The aforementioned Sannikau and I got off to an unfortunate start because of an article I had co-authored with Podgol – and largely written by him, as I served mainly as a translator – that was critical of some of his activities, even implying that he worked for the KGB. But I met him personally at the conference held by the Latvian Foreign Ministry in Riga, and subsequently at many gatherings in Europe, including the one in Bratislava and was able to smooth relations. Sannikau is linked with Charter-97, perhaps the most outspoken media outlet in terms of criticisms of the Lukashenka presidency. He was formerly a Deputy Foreign Minister, a brooding, quiet-spoken man in his 60s married to a well-known journalist, Iryna Khalip, and with two sons. In some respects, he is a protégé of Shushkevich, and the two formed a close alliance in the 2010 presidential election, which proved to be yet another time of crisis in Belarus.

In the 1990s, I published two books on Belarus.

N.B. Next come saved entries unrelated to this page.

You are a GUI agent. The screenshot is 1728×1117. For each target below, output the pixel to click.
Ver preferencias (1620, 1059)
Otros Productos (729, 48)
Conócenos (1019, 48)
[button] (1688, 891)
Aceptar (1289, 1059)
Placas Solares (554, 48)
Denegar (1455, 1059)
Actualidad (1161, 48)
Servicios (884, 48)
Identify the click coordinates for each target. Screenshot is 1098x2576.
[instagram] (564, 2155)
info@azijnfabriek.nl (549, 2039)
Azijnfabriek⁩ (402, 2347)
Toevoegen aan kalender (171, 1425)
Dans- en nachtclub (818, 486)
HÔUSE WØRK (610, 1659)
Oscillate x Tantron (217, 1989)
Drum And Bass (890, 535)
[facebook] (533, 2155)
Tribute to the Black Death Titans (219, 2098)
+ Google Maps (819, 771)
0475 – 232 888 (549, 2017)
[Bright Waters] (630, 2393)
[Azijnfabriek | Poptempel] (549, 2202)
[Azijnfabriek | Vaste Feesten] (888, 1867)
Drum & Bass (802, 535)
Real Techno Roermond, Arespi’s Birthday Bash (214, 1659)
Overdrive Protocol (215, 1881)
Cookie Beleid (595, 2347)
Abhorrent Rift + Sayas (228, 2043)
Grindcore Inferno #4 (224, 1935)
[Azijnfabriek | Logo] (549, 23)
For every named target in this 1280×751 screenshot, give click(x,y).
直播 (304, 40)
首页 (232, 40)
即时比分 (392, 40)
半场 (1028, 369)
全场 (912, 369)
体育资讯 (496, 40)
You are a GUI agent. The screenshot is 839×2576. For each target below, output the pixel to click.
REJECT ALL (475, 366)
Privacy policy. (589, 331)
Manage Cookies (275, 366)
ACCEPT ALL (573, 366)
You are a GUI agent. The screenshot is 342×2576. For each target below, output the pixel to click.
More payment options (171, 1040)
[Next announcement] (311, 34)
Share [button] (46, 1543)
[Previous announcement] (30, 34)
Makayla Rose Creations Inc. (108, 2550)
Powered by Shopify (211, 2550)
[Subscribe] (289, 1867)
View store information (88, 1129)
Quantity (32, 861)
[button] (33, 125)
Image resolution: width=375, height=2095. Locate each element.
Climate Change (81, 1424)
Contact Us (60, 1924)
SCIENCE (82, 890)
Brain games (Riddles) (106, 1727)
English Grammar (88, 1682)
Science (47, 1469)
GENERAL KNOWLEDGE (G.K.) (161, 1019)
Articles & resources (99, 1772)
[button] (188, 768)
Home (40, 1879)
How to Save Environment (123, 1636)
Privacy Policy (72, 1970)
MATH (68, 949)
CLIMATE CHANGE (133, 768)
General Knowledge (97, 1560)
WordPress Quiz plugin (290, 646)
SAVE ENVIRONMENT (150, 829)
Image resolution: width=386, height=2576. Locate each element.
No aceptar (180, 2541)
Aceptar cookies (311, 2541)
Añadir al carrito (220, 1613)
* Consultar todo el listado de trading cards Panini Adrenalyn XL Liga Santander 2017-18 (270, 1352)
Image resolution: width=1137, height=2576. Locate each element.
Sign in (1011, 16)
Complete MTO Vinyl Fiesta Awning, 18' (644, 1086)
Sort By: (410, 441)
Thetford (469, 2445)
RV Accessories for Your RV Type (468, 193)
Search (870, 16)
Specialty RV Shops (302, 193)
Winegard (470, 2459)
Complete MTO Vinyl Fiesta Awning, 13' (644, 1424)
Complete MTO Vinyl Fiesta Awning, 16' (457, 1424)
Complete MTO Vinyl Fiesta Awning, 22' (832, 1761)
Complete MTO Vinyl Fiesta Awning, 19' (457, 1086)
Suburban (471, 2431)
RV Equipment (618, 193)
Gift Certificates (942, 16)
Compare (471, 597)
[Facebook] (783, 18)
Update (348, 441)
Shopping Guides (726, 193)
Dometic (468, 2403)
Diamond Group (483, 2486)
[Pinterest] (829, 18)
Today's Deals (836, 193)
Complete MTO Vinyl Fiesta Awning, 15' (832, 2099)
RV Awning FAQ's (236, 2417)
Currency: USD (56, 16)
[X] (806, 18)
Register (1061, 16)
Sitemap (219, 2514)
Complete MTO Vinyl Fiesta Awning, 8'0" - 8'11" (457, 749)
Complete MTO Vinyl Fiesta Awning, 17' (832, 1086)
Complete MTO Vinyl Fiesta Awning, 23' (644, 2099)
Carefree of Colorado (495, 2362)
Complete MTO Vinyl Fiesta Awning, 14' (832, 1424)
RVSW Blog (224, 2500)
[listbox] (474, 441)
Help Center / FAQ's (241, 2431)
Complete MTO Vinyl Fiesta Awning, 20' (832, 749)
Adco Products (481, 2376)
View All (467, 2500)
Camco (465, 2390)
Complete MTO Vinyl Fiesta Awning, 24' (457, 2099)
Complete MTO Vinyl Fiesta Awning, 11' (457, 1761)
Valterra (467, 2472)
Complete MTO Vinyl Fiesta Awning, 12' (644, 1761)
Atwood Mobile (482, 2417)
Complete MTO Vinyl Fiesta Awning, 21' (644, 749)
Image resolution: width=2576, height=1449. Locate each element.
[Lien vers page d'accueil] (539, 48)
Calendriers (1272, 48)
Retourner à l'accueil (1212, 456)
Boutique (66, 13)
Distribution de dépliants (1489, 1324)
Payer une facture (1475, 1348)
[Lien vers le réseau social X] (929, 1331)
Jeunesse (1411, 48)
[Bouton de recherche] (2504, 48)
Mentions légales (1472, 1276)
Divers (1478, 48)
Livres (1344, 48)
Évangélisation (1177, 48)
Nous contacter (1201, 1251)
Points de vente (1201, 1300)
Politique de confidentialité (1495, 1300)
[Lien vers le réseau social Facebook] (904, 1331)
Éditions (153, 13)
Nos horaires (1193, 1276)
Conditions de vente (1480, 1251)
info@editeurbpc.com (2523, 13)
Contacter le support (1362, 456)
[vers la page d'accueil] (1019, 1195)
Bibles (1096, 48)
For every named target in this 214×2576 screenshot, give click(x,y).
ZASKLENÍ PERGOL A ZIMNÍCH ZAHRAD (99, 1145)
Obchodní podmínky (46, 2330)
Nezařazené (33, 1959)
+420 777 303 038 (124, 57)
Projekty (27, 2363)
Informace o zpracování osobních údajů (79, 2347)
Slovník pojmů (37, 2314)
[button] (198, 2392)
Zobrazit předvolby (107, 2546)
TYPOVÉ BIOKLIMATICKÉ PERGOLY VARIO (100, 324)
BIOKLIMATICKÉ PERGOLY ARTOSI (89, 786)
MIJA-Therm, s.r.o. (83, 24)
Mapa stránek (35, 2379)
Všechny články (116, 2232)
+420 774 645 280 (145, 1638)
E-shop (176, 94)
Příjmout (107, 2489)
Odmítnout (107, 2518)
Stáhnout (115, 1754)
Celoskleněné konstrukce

The first was a general history that incorporated the impact of Chernobyl as explained by the title: Belarus: From Soviet Rule to Nuclear Castastrophe. It was my fifth and final book published by the Macmillan Press and its partners, with the Canadian edition in this instance taken up by the University of Alberta Press. The second book was part of a series that appeared under the imprint of Harwood Academic Publishers, based in Amsterdam. The editor of the series imposed a strict word limit, which meant that a final chapter I had prepared on relations with Russia had to be omitted. The title – Belarus: A Denationalized Nation – originally ended with a question mark, making it more emphatic than I had intended. Though smaller than its predecessor in size, its focus on contemporary politics rendered it more accessible to many agencies in Belarus, and it was used by foreign embassies as a primer for those starting a sojourn in Minsk. This was a lesson for me, namely that the future of one’s books – or articles – can never be determined in advance. I became known throughout Belarus through this one book even though I had never imagined it as a text that would have much influence.

Through Yulia Shymko’s father, Aleksandr, a professor in Minsk, I was able to gain access to the National Archives of Belarus, which enhanced my knowledge of the interwar period in particular. The documents I found were not categorized in any meaningful way, but obtained largely by chance from the general subject area of “reunification of Belarusian lands in September 1939,” but they were very frank about the continuing purges, especially of the Ministry of Education in what was then termed “western Belorussia.” Though my stay was limited by having to return to teaching duties in Canada, Yulia made further visits and photocopied numerous documents for me. The service there was hardly amicable. Every time I wanted to copy a document I was asked for a written explanation and the process was laborious. The KGB Archives, which would have been equally valuable, had been closed in 1994 when Lukashenka took office. There were firm limits to what one could study in Belarus.

Still, one could talk to people. Two of the notable interviews Yulia and I conducted in the late 1990s were with Svetlana Alexievich, the mercurial writer, and passionate critic of the aftermath of the Chernobyl disaster; and, perhaps by contrast, Natalia Masherova, daughter of Piotr, former party leader of Soviet Belorussia in the period 1965-1980. Alexievich had not yet acquired the fame that arrived with her Nobel Prize in Literature (2015), but was a fierce and unabashed critic of Lukashenka. She talked virtually nonstop for about two hours and at such a speed that it was impossible to keep pace – we used a tape recorder.

Masherova was a popular candidate in the 2001 presidential election, but had dropped out suddenly, accused by Lukashenka of “stabbing him in the back.” Lukashenka sometimes made the analogy between himself and Masherau, both populists who led the republic for long periods. Masherau had been killed in car crash in 1980, which some attributed to a political murder conducted by more faithful followers of the Brezhnev leadership. Masherau, a devout Communist, had distanced himself from the corruption in the Moscow hierarchy. Natalia told us, frankly, that she had feared for her life and opted to withdraw.